◆ Exercise aim ◆
Once the line with "You are a GUI" is found in the entries below, print it and each following line exactly, stopping after the line with "Task: Select the"; print nothing else.

◆ Source data ◆
>>>>

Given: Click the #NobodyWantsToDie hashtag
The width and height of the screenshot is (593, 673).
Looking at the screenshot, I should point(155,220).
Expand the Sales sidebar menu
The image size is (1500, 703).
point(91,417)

<<<<
>>>>

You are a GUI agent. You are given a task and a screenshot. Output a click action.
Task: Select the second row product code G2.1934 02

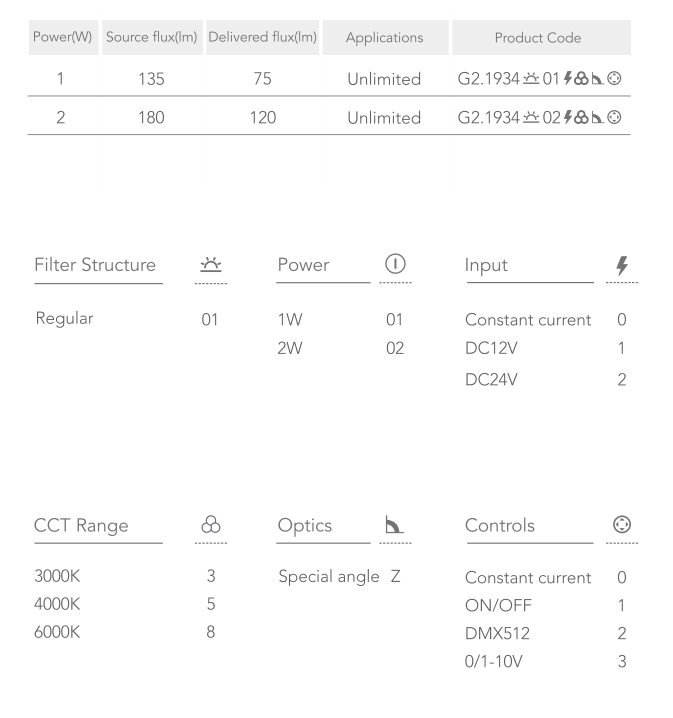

<<<<

◆ Finished exercise ◆
You are a GUI agent. You are given a task and a screenshot. Output a click action.
Task: Select the second row product code G2.1934 02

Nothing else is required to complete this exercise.